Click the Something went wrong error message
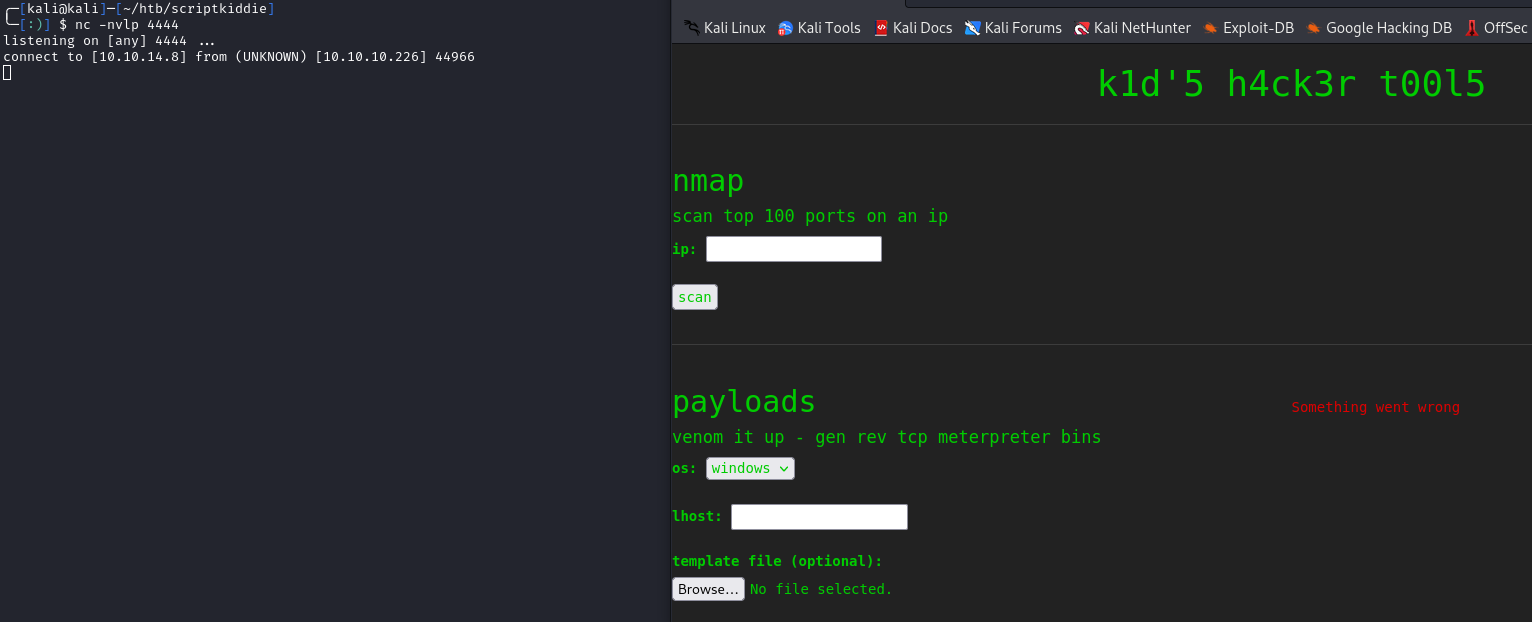This screenshot has width=1532, height=622. [1375, 407]

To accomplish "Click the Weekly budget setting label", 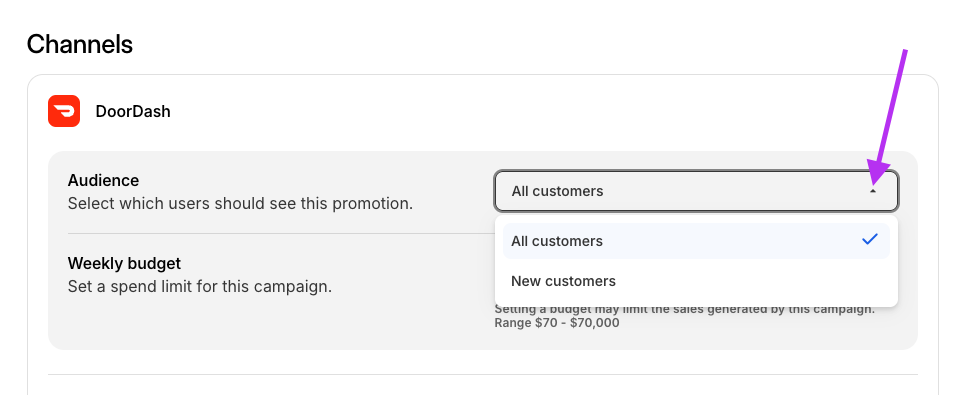I will pos(124,263).
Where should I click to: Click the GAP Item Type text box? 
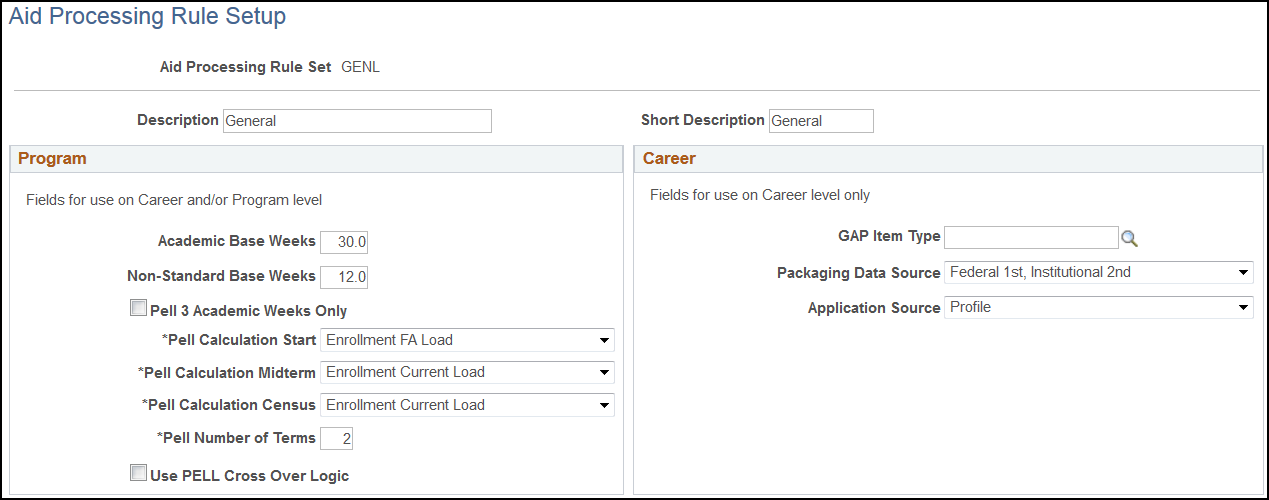(1031, 237)
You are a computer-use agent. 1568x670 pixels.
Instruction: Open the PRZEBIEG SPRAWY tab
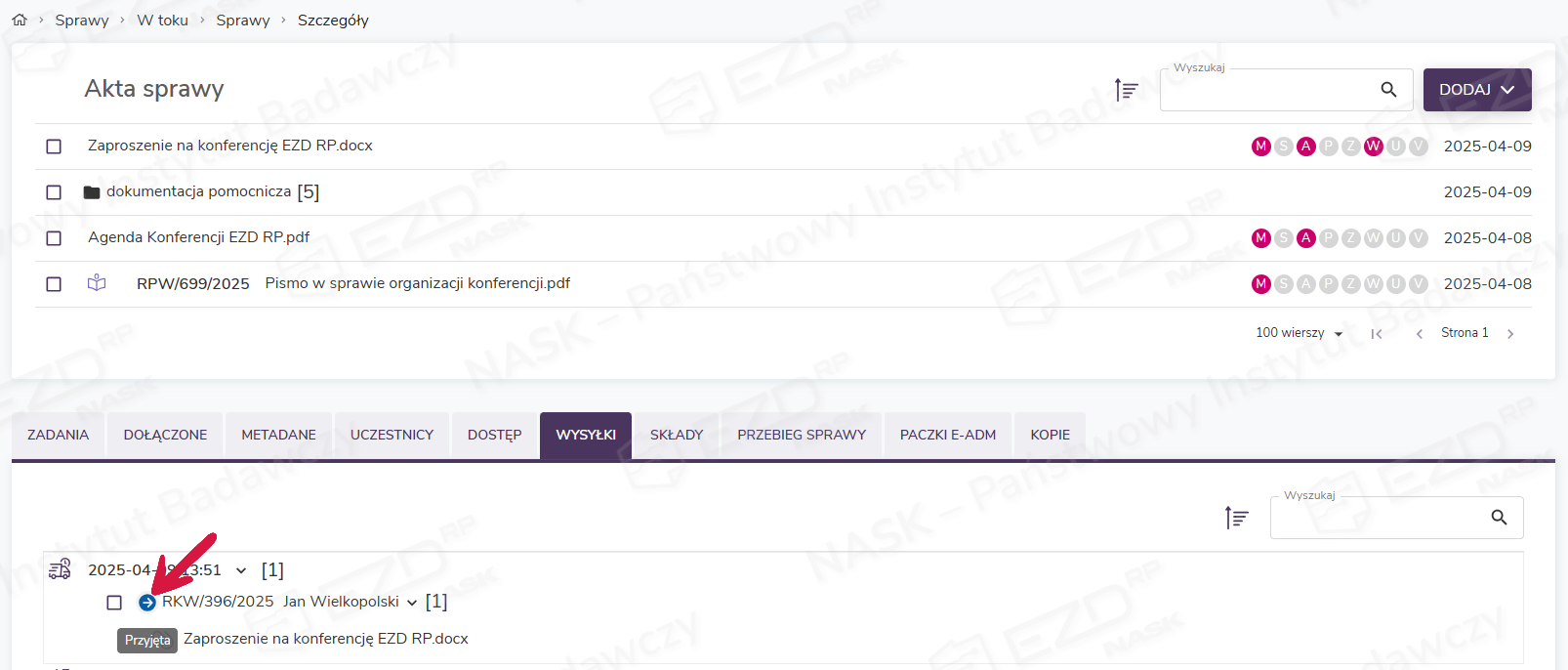click(801, 436)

▶ _Required action_
Leaving all pictures aside, print exactly the lines from the one that contains "You are a computer-use" through the last line of the data above, inclusive.

▶ _Response for this exercise_
You are a computer-use agent. 1568x670 pixels.
Instruction: Open the PRZEBIEG SPRAWY tab
click(801, 436)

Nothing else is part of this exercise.